While many countries are in passionate debate about GM crops, Spain has quietly gone ahead, growing GM corn in quantity in both Aragón and Catalonia – perhaps 80% of the entire European production. In 2010, Wikileaks released a letter from the Spanish Ministry of the Environment to the Americans asking them to put pressure on Brussels to allow the free use of GM crops. The 2009 cable (in English) here. As Público says in its extensive article. 'Spain is different'.

From The Huff Post UK on the UEFA Euro Cup 2016: 'Gibraltar was drawn in the same Euro 2016 football tournament qualifying group as Spain – only to be moved to another for political reasons.

The blind draw in Nice, France, briefly saw the British overseas territory paired up with the current European and world champions in Group C. But European football's governing body UEFA had already announced in December that Gibraltar and Spain would be kept apart amid continuing political tensions over the territory's sovereignty...'.

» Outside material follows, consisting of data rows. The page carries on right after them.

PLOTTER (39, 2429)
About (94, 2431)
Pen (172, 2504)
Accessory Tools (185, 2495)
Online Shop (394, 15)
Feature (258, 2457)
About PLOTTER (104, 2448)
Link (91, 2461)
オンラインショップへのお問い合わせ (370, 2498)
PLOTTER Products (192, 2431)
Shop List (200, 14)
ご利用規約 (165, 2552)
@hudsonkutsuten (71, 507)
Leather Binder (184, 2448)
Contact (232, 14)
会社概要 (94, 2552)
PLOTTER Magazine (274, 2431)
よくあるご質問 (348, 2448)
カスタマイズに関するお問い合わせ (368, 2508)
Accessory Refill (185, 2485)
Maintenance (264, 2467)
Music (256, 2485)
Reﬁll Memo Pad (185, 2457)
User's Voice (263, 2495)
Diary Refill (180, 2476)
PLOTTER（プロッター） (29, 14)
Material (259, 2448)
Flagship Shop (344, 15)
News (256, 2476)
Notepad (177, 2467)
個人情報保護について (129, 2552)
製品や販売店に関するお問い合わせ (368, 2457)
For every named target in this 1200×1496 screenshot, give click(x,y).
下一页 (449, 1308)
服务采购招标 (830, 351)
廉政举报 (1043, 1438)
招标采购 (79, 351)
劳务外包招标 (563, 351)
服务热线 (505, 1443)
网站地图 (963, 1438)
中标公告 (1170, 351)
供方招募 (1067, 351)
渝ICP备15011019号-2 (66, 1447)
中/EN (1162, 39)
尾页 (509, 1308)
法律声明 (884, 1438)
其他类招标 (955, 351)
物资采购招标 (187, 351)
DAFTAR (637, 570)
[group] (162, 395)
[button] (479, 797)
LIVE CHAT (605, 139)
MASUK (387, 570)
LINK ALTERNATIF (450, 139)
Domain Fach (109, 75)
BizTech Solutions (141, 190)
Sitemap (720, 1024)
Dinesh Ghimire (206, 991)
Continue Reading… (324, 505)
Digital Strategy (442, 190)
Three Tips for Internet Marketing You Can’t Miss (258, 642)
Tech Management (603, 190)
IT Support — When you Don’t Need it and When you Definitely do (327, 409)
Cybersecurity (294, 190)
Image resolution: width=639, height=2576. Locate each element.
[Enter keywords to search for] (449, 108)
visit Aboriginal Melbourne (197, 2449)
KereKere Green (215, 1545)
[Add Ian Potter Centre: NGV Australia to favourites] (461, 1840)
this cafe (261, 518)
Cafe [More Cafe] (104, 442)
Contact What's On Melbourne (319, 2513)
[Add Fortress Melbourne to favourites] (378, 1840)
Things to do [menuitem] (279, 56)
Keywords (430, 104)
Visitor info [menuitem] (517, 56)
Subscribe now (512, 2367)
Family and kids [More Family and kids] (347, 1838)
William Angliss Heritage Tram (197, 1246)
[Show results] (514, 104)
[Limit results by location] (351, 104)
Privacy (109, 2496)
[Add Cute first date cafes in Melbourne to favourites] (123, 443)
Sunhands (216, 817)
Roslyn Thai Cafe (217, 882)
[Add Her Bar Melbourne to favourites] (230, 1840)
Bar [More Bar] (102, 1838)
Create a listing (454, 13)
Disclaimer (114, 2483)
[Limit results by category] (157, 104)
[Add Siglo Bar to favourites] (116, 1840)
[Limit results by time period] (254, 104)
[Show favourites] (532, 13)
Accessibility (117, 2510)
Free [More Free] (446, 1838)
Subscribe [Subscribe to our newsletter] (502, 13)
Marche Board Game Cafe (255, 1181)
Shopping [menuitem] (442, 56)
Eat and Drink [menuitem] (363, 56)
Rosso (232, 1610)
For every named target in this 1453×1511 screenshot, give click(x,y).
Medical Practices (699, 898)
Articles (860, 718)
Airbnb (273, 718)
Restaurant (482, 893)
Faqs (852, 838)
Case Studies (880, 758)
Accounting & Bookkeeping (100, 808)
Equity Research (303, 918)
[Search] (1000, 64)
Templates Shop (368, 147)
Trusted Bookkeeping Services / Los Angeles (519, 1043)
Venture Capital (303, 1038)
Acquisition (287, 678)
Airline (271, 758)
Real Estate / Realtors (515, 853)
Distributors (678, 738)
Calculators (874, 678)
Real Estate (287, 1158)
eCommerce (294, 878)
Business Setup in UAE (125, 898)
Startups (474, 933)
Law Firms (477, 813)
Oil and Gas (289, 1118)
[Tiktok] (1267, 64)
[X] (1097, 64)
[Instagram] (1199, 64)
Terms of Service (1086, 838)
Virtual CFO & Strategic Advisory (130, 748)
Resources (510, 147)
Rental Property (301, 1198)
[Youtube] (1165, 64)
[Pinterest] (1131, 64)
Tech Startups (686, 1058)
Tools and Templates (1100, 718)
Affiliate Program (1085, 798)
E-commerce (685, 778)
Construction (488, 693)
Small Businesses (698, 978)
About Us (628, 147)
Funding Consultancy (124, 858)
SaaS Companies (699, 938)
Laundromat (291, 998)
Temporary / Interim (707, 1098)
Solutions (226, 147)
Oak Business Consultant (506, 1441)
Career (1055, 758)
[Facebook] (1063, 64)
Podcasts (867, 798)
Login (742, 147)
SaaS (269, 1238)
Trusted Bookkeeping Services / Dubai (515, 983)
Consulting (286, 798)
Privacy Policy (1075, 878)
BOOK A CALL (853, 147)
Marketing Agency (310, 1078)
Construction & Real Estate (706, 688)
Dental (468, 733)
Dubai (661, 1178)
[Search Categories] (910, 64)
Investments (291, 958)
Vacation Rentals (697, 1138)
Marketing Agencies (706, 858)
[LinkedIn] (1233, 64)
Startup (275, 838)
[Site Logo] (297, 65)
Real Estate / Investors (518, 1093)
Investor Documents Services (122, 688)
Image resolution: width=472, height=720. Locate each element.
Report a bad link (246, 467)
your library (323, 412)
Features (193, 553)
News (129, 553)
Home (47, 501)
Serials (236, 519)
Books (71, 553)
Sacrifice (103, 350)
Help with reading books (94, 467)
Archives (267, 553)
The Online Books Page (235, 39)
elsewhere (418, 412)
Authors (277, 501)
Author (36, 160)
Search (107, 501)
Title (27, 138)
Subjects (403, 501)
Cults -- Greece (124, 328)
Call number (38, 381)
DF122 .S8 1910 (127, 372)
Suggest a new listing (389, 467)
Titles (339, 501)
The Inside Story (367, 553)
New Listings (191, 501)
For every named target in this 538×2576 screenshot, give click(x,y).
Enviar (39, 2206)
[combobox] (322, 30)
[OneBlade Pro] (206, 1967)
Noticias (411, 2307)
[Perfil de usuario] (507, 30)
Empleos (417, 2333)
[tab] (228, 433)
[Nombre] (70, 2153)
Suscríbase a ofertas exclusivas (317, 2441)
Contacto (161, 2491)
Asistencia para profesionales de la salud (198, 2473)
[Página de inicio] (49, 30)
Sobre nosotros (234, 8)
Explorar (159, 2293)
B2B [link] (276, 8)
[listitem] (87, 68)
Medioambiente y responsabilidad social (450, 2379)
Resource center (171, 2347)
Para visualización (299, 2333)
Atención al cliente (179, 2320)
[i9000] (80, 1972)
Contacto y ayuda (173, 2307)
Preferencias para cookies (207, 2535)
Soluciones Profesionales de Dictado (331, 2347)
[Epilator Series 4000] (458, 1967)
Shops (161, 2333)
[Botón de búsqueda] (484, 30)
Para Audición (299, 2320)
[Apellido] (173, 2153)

'An online 'paella police' platform known as 'Wikipaella' has stepped up its campaign to stop the culinary 'prostitution' and 'crimes against rice' that they claim are commonly perpetuated against Valencia's most famous dish.

It is a common sight in tourist areas around Spain: plates of recently defrosted, artificially-bright yellow rice, served direct from the microwave to unsuspecting visitors as 'authentic paella'. The true Valencian paella is in danger of being lost in this sea of cheap imitations, according to a group called Wikipaella who have sprung up to defend the region's defining dish...'.  From The Local.

Unemployment is absurdly high in Spain, with some provinces in the south, like Cádiz, at over 40%. But how does this compare with another country in crisis, like Mexico? Not well, with Mexico (according to a recent Time article) enjoying an unemployment level of just 4.76%.

Flamenco guitarist maestro Paco de Lucía died in Mexico of a heart attack on Wednesday. Here he is playing with friends: 'Entre dos Aguas'.

Finally:

Pictures of the twelve most spectacular abandoned places in Spain. From Escapada Rural. Fantastic!